Nonosante l’effimero percorso, nel loro piccolo i WU LYF hanno lasciato una traccia non da poco, influenzando più o meno direttamente la nuova legione di eccentriche guitar-bands di Manchester (e non solo, si pensi ai francesi Apes & Horses) guidata dai MONEY dell’ottimo The Shadow Of Heaven.

I mancuniani Patterns (da non confondere con gli omonimi disco/popdancers che hanno da poco pubblicato Dangerous Intentions) non  hanno il carisma poetico e fuori dalle righe di Jamie Lee e alle slow-ballads notturne preferiscono i ritmi uptempo (meglio se arricchiti da loop elettronici), ma hanno le caratteristiche giuste per trovare un proprio seguito, soprattutto tra i seguaci delle band sopracitate (alle quali aggiungiamo i Father Sculptor di Glasgow, pure loro passati a miglior vita), partendo da un comune denominatore chitarristico che forgia l’epicità del post-rock con imprevedibili arpeggi riverberati.

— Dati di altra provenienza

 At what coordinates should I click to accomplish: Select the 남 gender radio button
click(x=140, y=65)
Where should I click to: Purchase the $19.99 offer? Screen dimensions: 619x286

Waking Lines, l’album di debutto della formazione composta da Ciaran McAuley (voce, chitarra, tastiere), Laurence Radford (chitarra e samples), Alex Hillhouse (basso, samples) e Jamie Lynch (batteria) ha il compito di mostrare tutte queste sfaccettature, figlie di un suono strutturato, cercato e voluto. Purtroppo, però, sono luci e ombre quelle che si scorgono attraverso le dieci tracce della release targata Melodic: nei momenti dreamy (Our Ego a tema lisergico), nella grandiosità emozionale della title track costruita su un sample di campane e in quei passaggi in cui i malinconici testi si amalgamano con la trama sonora (Climbing Out) si ha la sensazione di avere di fronte una band già rodata. Lo stesso avviene a corrente alternata quando i Nostri abbracciano il credo WU LYFfiano aumentandone il dosaggio melodico con armonie di scuola Animal Collective: This Haze, in questo senso, è forse la migliore del lotto, mentre meno convincenti appaiono Wrong To Words e Broken Trains. I veri guai arrivano però nei momenti in cui è completamente assente il collante in grado di unire le diverse sfumature (Face Marks, piattina e con un gioco di cori rivedibile) o la presa melodica necessaria per andare oltre l’esercizio stilistico (Induction, tra skygaze e gli U2 di New Year’s Day e Street Fires, praticamente i Glasvegas meno lagnosi), quest’ultima cercata a più riprese attraverso insipidi uoh-uoh che certificano alcune lacune compositive comunque giustificabili in un debutto lungo.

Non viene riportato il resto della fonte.